In a recent Office blogcast, Microsoft presented a number of exciting new features so discrete you’ll barely realize they’re there. These changes promise to make the Office experience on ARM-powered computing devices even more fluid than we’d previously expected.
First up, there’s Word’s deep idle mode. Since Office 2013 has been designed for long-life productivity and working on-the-go, Word now uses this built-in measure to preserve battery life. After 30 seconds of inactivity, the program will ‘throttle down’. You’ll notice that the cursor stops flashing. In this state, Word needs next to no computing power to continue operating, eking out an extra few minutes from your laptop’s battery. Neat!

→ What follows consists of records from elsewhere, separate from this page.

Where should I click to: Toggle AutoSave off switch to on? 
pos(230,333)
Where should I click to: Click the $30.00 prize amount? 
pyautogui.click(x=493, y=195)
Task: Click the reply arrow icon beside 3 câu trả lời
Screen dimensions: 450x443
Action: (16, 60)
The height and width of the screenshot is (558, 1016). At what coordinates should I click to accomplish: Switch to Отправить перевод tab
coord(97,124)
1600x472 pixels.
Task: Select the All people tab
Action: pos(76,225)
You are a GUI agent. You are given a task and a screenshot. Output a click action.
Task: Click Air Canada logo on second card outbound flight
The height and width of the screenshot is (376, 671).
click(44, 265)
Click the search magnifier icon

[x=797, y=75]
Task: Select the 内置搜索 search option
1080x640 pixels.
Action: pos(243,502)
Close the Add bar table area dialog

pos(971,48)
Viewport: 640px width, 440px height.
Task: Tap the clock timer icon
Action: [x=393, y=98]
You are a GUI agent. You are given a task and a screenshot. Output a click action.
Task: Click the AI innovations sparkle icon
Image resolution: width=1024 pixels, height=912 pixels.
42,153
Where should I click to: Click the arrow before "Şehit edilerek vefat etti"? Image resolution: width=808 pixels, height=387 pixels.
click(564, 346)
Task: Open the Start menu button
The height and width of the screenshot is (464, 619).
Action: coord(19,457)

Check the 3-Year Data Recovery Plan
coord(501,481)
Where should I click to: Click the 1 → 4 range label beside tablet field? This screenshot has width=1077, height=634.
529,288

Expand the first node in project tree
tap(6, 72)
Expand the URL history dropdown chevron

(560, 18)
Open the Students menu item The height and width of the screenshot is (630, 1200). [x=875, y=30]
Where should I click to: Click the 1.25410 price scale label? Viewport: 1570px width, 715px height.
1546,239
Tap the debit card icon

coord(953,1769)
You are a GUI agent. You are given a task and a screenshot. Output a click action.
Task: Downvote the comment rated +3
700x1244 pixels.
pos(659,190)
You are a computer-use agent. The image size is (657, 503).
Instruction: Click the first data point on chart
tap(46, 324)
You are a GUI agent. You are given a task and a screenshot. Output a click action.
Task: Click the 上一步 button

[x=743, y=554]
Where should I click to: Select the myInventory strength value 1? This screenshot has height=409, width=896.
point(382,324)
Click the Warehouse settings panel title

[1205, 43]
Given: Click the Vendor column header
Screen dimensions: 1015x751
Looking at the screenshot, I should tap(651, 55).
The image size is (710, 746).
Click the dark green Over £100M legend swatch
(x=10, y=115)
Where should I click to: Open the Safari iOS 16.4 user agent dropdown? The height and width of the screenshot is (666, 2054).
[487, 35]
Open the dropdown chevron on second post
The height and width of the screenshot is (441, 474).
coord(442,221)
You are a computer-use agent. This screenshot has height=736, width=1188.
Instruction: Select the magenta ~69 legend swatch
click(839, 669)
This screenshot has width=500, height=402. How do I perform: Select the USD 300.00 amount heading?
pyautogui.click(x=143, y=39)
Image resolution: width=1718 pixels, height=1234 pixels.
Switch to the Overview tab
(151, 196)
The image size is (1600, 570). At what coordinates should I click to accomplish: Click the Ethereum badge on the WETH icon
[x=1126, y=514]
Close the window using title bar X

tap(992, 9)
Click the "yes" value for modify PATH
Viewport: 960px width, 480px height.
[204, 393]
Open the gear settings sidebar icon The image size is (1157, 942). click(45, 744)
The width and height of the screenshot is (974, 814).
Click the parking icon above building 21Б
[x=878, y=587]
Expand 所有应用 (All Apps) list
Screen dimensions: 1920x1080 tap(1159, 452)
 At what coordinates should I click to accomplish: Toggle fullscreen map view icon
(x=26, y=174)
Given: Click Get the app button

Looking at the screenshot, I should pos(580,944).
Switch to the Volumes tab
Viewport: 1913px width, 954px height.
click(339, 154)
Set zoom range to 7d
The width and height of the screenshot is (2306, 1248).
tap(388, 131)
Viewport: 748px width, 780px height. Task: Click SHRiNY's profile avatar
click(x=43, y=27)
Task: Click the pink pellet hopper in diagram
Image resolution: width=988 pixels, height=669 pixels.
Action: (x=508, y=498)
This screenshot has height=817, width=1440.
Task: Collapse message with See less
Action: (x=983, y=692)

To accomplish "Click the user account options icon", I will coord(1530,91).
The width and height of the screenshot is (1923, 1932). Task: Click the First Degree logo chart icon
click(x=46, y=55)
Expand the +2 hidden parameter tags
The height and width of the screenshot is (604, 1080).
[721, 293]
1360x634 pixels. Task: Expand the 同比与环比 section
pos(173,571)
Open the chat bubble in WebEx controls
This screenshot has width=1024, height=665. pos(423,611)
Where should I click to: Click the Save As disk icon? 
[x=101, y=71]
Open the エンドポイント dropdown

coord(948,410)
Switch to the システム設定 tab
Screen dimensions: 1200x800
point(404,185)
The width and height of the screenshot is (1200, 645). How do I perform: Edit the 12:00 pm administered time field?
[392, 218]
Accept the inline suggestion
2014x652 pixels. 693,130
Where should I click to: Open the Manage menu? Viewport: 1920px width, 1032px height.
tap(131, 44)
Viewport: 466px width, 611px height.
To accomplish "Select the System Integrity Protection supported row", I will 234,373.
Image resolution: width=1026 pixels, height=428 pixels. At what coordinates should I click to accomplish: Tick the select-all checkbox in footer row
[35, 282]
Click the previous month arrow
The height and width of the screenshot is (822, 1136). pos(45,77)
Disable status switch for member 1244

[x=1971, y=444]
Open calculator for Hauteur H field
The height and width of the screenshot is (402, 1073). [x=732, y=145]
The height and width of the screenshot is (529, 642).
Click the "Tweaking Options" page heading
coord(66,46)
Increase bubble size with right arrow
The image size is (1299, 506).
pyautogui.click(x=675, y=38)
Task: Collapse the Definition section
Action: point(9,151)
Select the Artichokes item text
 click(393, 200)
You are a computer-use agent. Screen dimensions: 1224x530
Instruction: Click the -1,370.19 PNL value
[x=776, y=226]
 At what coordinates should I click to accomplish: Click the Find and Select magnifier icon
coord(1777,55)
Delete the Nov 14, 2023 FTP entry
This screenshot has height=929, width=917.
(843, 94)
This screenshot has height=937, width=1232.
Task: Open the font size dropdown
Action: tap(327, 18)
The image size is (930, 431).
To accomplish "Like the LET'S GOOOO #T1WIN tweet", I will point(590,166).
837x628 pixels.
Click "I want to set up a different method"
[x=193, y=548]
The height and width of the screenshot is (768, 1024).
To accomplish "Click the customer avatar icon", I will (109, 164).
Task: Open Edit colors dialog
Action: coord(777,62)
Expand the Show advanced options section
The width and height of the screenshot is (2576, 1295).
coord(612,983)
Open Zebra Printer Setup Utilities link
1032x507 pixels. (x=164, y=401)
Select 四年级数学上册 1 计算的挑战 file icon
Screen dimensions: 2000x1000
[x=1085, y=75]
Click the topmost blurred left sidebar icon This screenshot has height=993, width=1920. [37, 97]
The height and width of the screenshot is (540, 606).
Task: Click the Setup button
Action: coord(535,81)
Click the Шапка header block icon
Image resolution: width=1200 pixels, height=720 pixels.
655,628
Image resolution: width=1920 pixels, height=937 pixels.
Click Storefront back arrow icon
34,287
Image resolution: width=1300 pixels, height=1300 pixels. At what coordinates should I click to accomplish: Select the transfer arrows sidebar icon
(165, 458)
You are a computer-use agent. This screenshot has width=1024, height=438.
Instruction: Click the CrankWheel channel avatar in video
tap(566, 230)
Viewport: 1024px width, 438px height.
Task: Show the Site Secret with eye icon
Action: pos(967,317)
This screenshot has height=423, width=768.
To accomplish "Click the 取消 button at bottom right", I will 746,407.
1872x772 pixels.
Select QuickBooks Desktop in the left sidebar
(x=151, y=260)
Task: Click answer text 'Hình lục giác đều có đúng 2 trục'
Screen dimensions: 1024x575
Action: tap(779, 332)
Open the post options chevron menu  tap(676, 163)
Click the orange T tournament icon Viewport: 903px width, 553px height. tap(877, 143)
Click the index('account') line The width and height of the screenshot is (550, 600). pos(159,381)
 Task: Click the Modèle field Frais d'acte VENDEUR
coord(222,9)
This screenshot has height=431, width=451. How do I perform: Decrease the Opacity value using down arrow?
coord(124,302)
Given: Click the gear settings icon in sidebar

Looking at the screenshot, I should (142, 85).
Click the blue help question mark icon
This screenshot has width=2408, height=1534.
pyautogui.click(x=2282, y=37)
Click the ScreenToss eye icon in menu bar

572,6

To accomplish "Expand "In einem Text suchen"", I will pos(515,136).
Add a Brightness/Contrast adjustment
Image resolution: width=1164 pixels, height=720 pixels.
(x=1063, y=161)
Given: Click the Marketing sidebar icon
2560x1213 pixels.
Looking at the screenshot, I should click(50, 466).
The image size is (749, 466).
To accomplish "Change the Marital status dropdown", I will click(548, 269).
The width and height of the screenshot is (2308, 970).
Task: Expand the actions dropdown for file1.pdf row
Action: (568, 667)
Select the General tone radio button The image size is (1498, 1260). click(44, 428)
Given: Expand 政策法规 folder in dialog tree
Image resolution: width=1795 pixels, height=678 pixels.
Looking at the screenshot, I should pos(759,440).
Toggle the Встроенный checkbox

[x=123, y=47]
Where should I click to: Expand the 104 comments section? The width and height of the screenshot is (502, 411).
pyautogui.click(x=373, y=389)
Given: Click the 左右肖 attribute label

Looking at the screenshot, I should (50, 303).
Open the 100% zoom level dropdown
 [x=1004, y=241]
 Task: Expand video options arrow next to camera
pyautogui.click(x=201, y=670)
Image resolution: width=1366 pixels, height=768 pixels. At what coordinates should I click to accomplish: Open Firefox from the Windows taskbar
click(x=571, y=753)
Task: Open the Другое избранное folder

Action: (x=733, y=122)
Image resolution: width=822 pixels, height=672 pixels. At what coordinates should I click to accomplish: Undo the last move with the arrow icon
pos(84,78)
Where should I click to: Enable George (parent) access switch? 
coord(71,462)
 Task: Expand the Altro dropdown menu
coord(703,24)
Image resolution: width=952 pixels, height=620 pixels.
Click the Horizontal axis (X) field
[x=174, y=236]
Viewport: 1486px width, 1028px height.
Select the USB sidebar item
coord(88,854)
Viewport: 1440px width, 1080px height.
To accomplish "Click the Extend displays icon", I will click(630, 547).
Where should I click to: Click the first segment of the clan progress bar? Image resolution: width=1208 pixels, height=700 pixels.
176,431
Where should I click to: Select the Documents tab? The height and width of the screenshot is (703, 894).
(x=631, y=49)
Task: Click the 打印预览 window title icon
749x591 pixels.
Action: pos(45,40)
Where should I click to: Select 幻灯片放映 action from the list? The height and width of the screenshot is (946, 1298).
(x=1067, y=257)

For those of you who like to keep a lot of documents or browser tabs open on your computing unit, Word 2013 has a built-in ‘Low Resource Mode’ (referred to as ‘LRM’). When the program is minimized, it surrenders between 10 and 35% of its memory allocation to other programs. This can free up as much as 100 MB from your RAM – crucial, as most ARM-powered devices including laptops and tablets are looking to operate on around 2GB of RAM. An extra 5 percent is, therefore, not to be sneezed at. Once work on the device is resumed, or Word is brought back to the fore, the program loads reloads to the memory super-fast, despite not having reserved any space in your RAM. This means Word will look and feel just as responsive as ever, though it’ll be doing extra work behind the scenes to keep your computing unit fast and efficient.
Again attempting to meet the challenge of limited system resources, Microsoft has changed Word 2013 to use an idle GPU for typing and scrolling, ensuring that characters are recognized quickly and pushed up to the screen instantly. There’s a nice little cursor animation on typing each character, which makes the experience feel just as fluid as if the program were being used on a more powerful machine. It’s a little thing, but it really helps – the program feels custom-built and slick.
We expected Office would have to be rewritten for RT, but news that many aspects of the suite have been significantly optimized will be of huge relief to prospective buyers of ARM Windows 8 machines. Office has often been dogged in the past by glitchy or poor system optimization, and it’s refreshing to see so much attention to detail and polishing at this stage. In general, this bodes well for Windows 8 as a platform – and for the devices like tablets and smartphones that rely upon it for survival.